Winter faded away and throughout the spring we kept in touch through unexpected texts, phone calls sprinkled with laugher, and tales of important news. No longer tied up in relationship conventions, we had stopped taking each other for granted and were beginning to forge a friendship that was stronger than anything we’d previously had.

We could spend hours in each other’s company, eating up time in nonsensical chatter and, as lovers do, gazing into each other’s eyes.  The soft cusp of a hand around another could feel like the safest place in the world. Long after it was over, this is what I missed the most.

In the midst of love, when other people felt like mere blurs on our landscape, it would have been abhorrent to question whether my love was truly requited. It was an automatic assumption that he felt the same. However, in a state of reflection, doubts begin to impinge on my memory.

Could it be that, in addition to conveying a story I never wanted anyone to hear, I am also conveying a story based upon a person who didn’t even reciprocate my love? Surely it would be better to quickly swallow up my emotions; erase the words, and instead construct a story based upon my love towards an inanimate object, something that could never have loved me back and therefore not risk the horror that the love was all one-sided.

No one begins to love with the intention of being gratified by its return. It’s something we later hope for. My feelings cannot be altered or invalidated if they stand alone. I still felt love. It’s still mine.

The details of the rest of that summer pervade me, as if my mind is trying to trick me into believing that’s ‘THE END’, no more words and nothing else will have happened. Two lovers eternally trapped in one scene as Keats so desperately wanted in his Grecian Urn, or the scriptwriters of the Sex and the City Movie who perpetually retain Carrie and Big in their shared apartment, stuck in the movie, knowing there need be no sticky conclusion for now, who wants an end, an ‘it’s over’, goodbye folks and don’t let the cinema door hit you on the way out.

As it goes, there was a conclusion; I struggle to blame anyone but myself for smudging the picture that was being made.
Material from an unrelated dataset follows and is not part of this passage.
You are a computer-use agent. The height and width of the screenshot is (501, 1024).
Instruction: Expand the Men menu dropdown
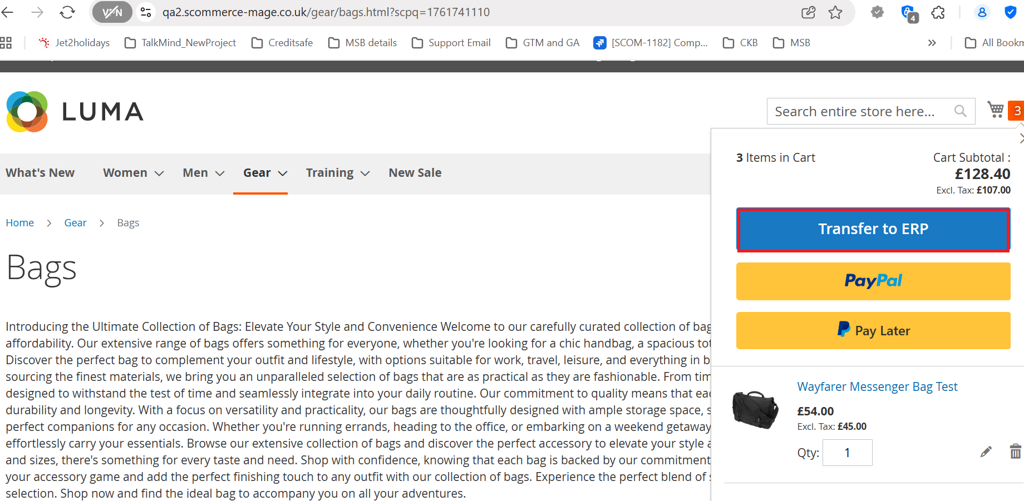219,173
Being my usual melodramatic self, I remember overreacting to something; most likely because I was again becoming comfortable in our relationship, and with comfortableness sometimes means treating those closest to us in a lesser manner than we rightfully should.  As we were both too proud to admit our faults, nothing was resolved.

My main regret was not realising until it was too late, that in all the jovial comments about once more cementing the status of our relationship, while I was enjoying the freedom of our friendship, there was a truth and a need for reassurance in those words.

My first love will always hold me in its claws, whether it is the person or the purity of those feelings that grasps at my heart reins. In either instance, it is an experience for which I am eternally grateful. Can we, will we ever love in the same way again?  If we allow ourselves to do so, to give ourselves to someone completely, unconditionally, inexplicably…perhaps.